By faithfully reproducing the biophysical conditions of a tumour, this model could accelerate the arrival of more effective treatments for these children, who currently have virtually no therapeutic options. More than just a scientific tool, DMG-on-Chip could well become an indispensable link between the laboratory and the patient’s bedside, helping to transform one of the most tragic childhood diseases into a field of hope and progress.
Caption:
[5] The word ‘gradient’ is the mathematical definition of the spatial variation of a measured quantity, in this case the variation (decrease) in oxygen concentration in tissues. Hypoxic brain injury is damage to certain parts of the brain resulting from insufficient oxygen supply to the affected area. The decrease in oxygen supply to tissues, called hypoxia, damages cells and can lead to their destruction.
[6] The term microfluidics encompasses all the sciences and techniques of systems that manipulate fluids in circuits manufactured by printing on transparent materials (allowing access and visualisation), at least one of whose characteristic dimensions is in the order of a micrometre. These devices can handle microscopic quantities of fluid (billionths of a litre) comparable to the size of cells.

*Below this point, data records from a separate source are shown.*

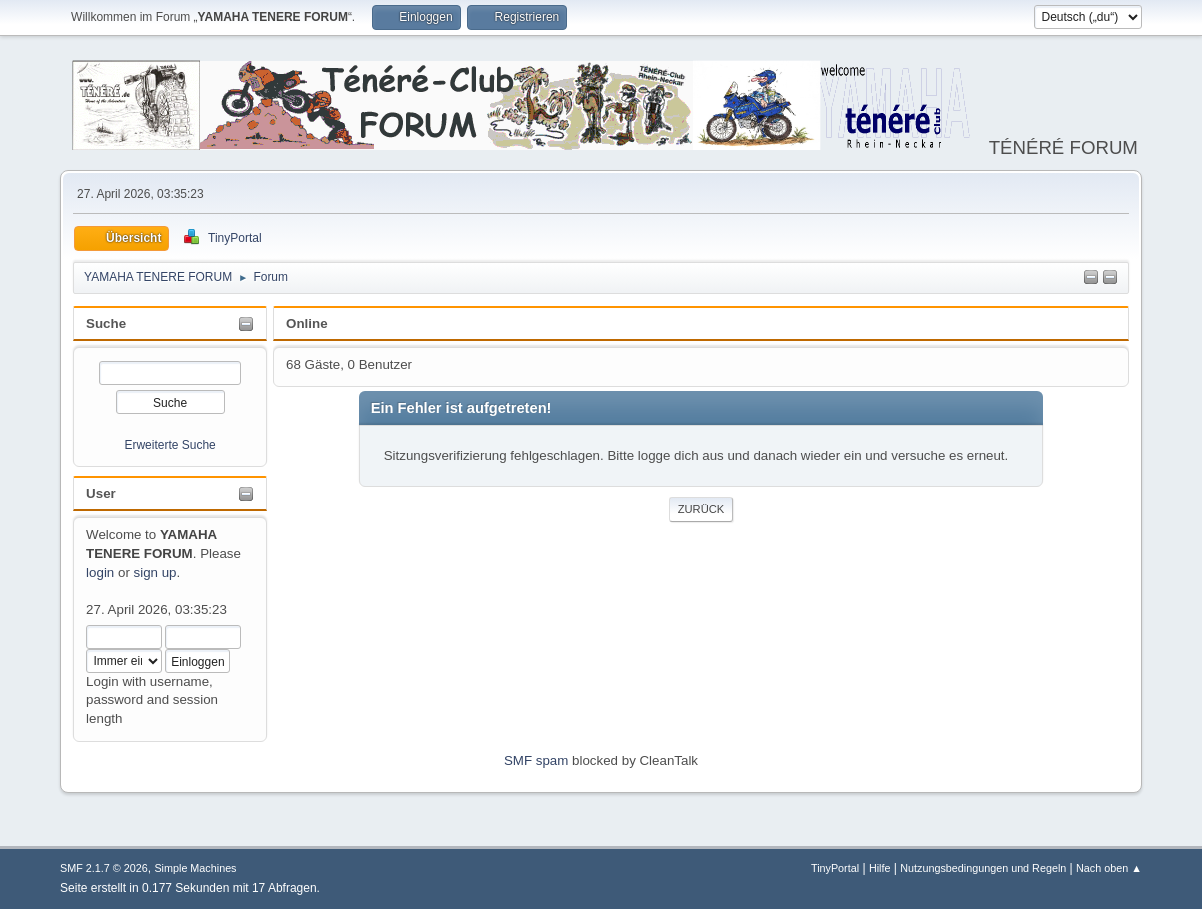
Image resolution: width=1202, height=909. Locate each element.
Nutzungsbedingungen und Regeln (983, 868)
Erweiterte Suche (169, 445)
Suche (106, 323)
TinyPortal (835, 868)
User (101, 493)
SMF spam (536, 760)
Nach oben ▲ (1109, 868)
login (100, 572)
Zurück (701, 509)
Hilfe (880, 868)
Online (306, 323)
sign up (155, 572)
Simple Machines (195, 868)
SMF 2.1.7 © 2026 (104, 868)
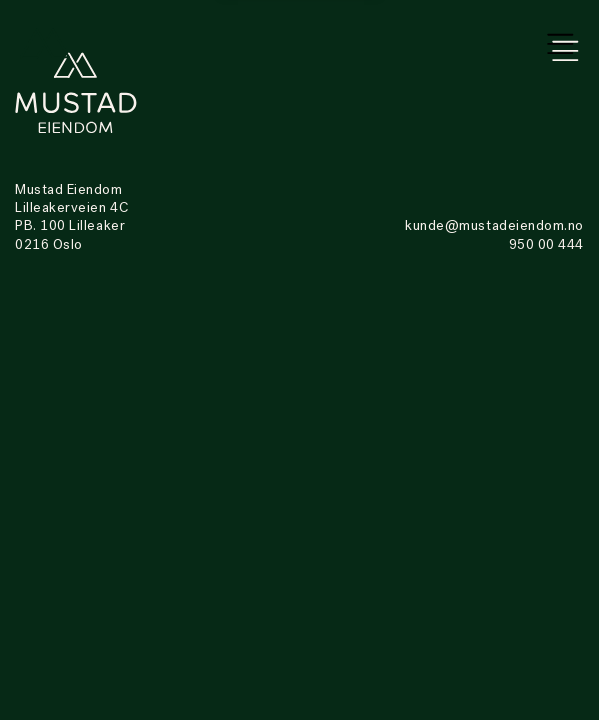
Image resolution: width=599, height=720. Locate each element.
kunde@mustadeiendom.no (494, 226)
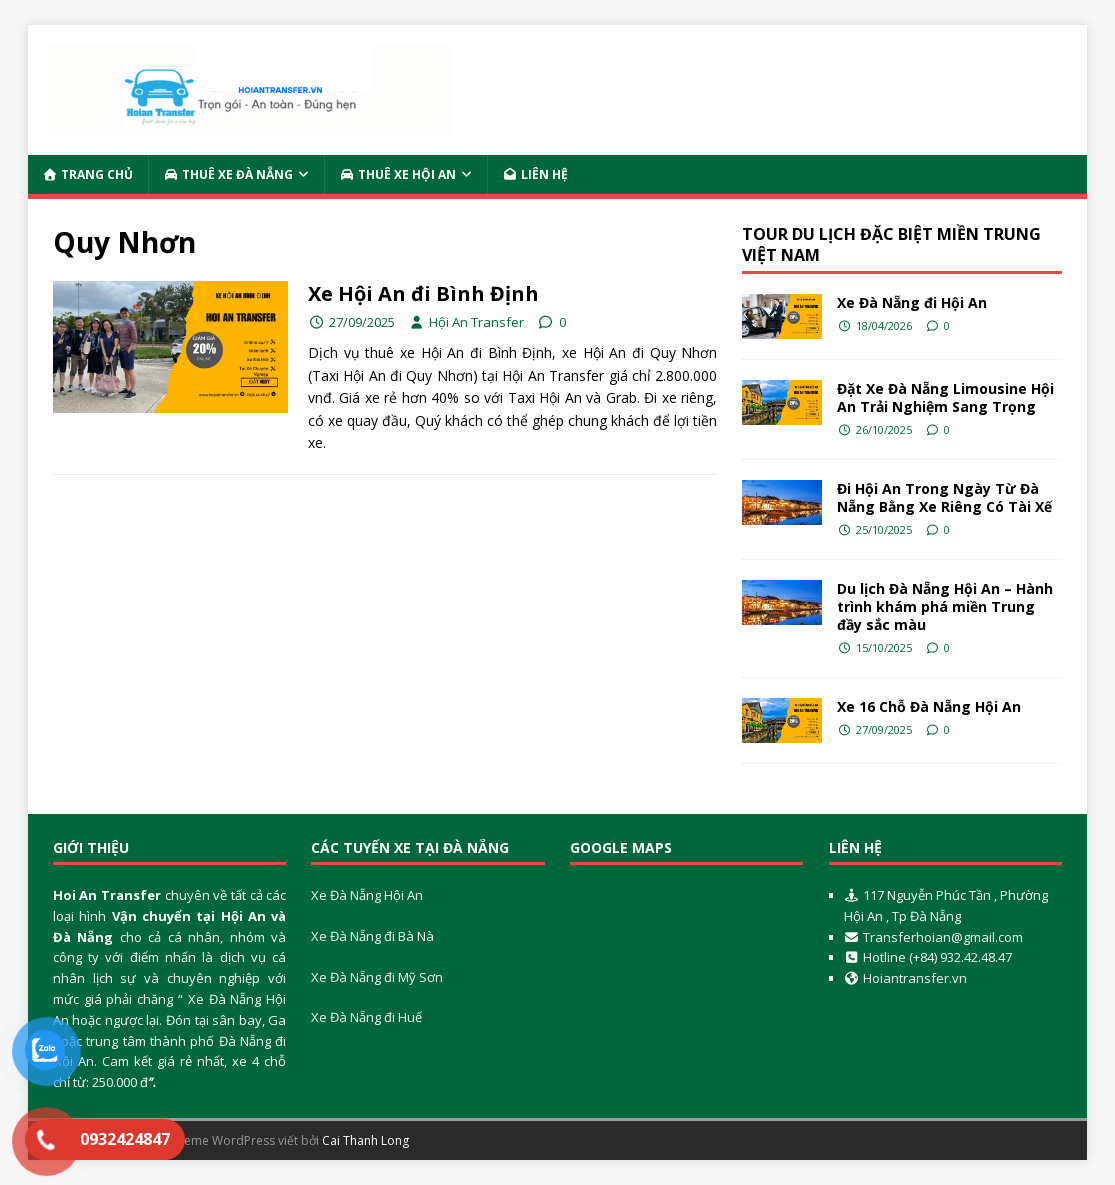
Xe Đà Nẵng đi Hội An (912, 302)
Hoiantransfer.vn (915, 978)
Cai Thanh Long (365, 1140)
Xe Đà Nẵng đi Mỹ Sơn (377, 977)
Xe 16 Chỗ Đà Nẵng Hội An (929, 706)
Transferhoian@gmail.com (943, 937)
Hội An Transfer (476, 322)
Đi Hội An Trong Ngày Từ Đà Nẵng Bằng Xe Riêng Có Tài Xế (944, 497)
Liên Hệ (535, 174)
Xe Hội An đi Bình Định (423, 293)
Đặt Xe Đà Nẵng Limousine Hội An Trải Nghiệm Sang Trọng (945, 397)
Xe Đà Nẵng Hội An (367, 895)
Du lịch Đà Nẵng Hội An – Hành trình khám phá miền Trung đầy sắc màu (945, 606)
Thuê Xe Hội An (398, 174)
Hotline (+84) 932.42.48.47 (936, 957)
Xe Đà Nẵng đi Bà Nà (372, 936)
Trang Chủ (88, 174)
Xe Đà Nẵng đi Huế (366, 1017)
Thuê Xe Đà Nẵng (228, 174)
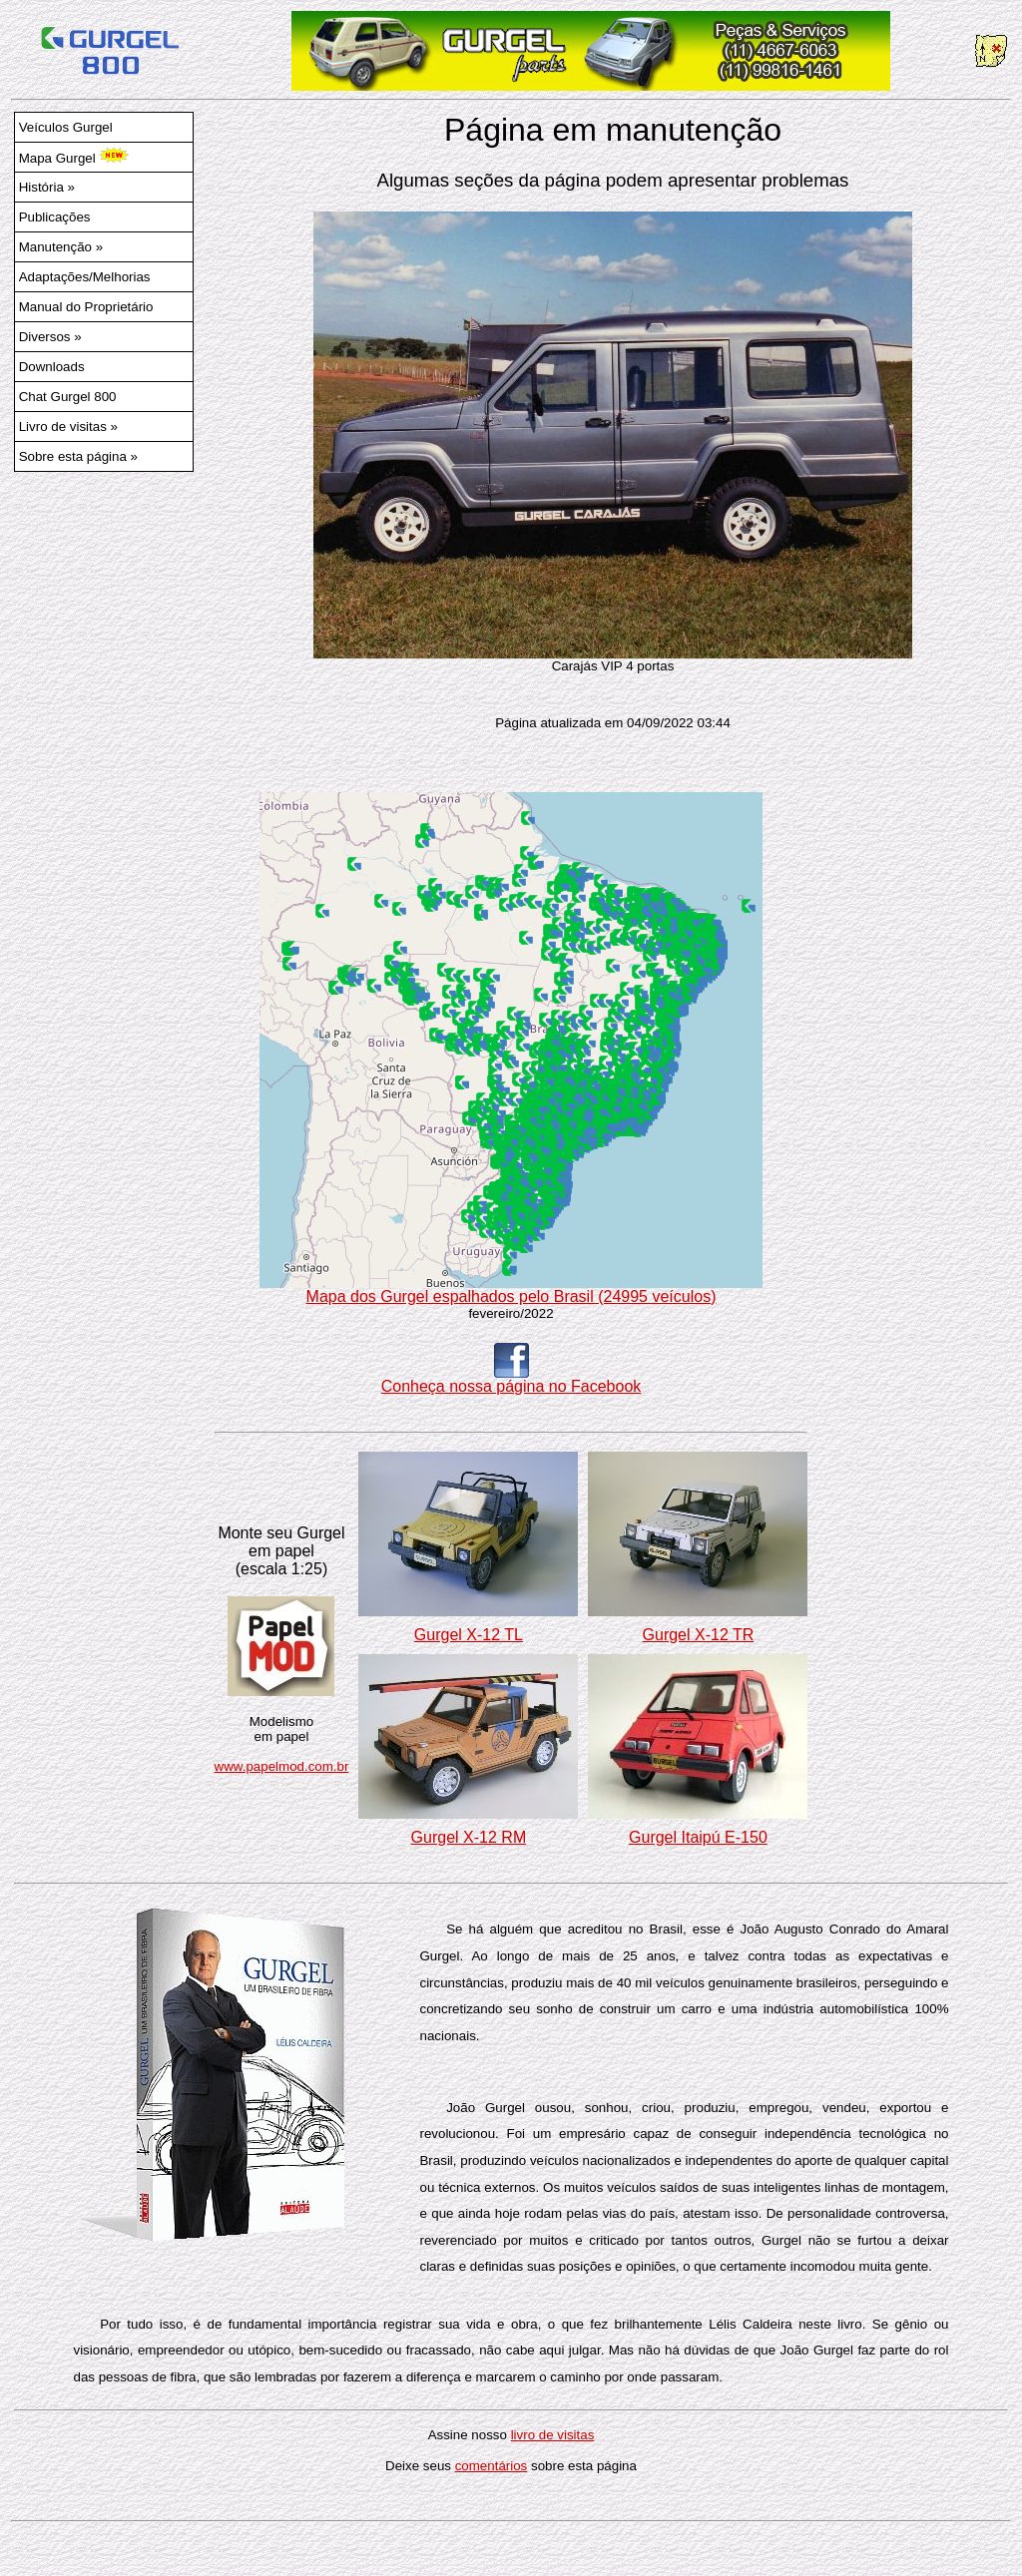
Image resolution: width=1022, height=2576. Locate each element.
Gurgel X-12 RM (469, 1837)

[7] Transcriptomics is a sub-discipline of genomics devoted to the study of the transcriptome, i.e. all the RNA molecules (transcripts) resulting from the transcription of DNA comprising the entire genome of an organism. Transcriptomics emerged with the advent of high-throughput analysis techniques such as DNA microarrays and, more recently, high-capacity DNA sequencers. Comparing transcriptomes makes it possible to identify genes that are differentially expressed between distinct cell populations or in response to different treatments.